Désastres touristiques

DESASTRES TOURISTIQUES - Couv.jpg, juin 2022Henri Mora, Désastres touristiques. Effets politiques, sociaux et environnementaux d’une industrie dévorante, L’Échappée, 2022, 208 pages, 17 €

38 milliards d’euros, c’est le montant du soutien accordé à l’industrie touristique française en 2020 et 2021. À cette somme il faut encore ajouter 15 milliards de soutien à l’aviation avant de comparer avec les 100 milliards du plan dit « France Relance » pour avoir une idée de l’importance du tourisme dans nos sociétés. Derrière l’emblématique tourisme international (ces arrivées comptabilisées depuis l’étranger qui font la fierté de la France, pays le plus visité au monde), Henri Mora dessine les contours d’une industrie tentaculaire. Le tourisme, c’est les transports interurbains, l’industrie des loisirs, l’hôtellerie et la restauration, les bars et les boutiques (pas seulement de souvenirs puisqu’on vend des destinations pour leur offre de shopping). Dans les annexes du livre, inscrites dans le contexte des pays catalans, Miguel Amorós ajoute le marketing territorial. Le tourisme, c’est la pointe émergée d’un iceberg fait de compétition territoriale, d’organisation des transports à tous niveaux, y compris métropolitain (la ligne A du RER, qui dessert Disneyland, comme celle qui se promettait de desservir Europacity), de services, ubérisés ou sommés de rester ouverts le dimanche dans les destinations touristiques. Des grands projets inutiles qui ont réuni un front commun d’opposition, combien dédiés au tourisme, qu’il s’agisse d’infrastructures de loisirs (tel le projet de Center Park de Roybon, qui a donné lieu à une lutte à laquelle Mora a participé et sur laquelle il a précédemment écrit (1)) ou de transports ? Pas de critique du tourisme sans critique de la société industrielle capitaliste et c’est à cela que s’attelle Mora.

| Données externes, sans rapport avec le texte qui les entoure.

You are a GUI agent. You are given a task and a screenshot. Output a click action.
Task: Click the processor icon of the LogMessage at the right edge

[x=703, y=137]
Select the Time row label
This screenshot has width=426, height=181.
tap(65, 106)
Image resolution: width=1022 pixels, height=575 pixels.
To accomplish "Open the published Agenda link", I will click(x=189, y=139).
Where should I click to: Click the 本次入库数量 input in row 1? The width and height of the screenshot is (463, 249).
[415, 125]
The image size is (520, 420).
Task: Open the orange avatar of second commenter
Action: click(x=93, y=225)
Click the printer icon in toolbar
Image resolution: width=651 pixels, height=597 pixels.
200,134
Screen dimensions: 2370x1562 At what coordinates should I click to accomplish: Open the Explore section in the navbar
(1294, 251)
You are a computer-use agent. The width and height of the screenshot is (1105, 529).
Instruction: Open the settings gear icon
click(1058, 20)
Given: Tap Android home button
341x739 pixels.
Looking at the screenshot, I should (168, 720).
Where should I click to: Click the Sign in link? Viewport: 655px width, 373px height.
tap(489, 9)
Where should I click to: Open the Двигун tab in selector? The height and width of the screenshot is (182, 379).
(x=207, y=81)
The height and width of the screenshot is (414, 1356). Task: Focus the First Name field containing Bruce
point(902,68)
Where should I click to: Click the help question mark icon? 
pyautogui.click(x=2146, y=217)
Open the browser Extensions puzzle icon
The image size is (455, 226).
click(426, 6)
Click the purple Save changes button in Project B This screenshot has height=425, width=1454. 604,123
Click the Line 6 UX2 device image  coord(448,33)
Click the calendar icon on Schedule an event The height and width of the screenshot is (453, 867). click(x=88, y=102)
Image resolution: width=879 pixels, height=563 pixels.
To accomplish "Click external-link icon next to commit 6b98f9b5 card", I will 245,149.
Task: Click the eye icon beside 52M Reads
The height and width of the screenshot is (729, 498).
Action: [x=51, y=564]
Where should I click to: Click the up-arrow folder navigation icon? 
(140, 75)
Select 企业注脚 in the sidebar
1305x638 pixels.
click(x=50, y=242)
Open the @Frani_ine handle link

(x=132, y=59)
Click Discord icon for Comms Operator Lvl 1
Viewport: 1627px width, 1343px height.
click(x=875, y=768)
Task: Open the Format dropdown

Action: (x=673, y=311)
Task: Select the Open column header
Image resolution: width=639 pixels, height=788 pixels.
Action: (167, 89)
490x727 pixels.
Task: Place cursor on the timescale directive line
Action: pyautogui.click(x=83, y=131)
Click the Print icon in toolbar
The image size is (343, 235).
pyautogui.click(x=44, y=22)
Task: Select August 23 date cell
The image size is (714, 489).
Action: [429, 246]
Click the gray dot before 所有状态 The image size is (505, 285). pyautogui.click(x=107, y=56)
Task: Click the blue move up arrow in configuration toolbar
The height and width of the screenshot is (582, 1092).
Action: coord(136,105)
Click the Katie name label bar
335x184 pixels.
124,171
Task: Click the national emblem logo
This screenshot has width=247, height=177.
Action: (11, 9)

Amorós n’échappe pas à la critique plus artiste de « l’idiot du voyage », défendu jadis par Jean-Didier Urbain, parlant de « bétail humain » et dégainant à plusieurs reprises, sous prétexte de dénonciation de l’aliénation, l’accusation de mauvais goût qui est aussi celle de la bourgeoisie devant le populo en vadrouille, alors que le « tourisme individuel », à l’entendre, ce serait « l’improvisation et l’aventure ». Mora ne cède pas à la même facilité : le tourisme alternatif utilise les mêmes infrastructures que le tourisme de masse dont il n’est qu’une niche. L’illusion de liberté est plus forte mais l’inscription dans l’économie est du même ordre. La richesse de sa description des « effets politiques, sociaux et environnementaux » du tourisme fait presque regretter la place importante accordée dans le livre à une critique sociale toujours juste mais plus abstraite et plus convenue, appelant à une remise en cause radicale de l’ordre social qui gouverne l’économie. La lecture de Désastres touristiques sera donc complétée avec profit par celle des ouvrages d’un autre membre de l’Office de l’antitourisme, Rodolphe Christin, dont L’Usure du monde, paru en 2014 aux mêmes éditions.

(1) Henri Mora, Chambard dans les Chambarans, Le Monde à l’envers, 2011 et la revue De tout bois.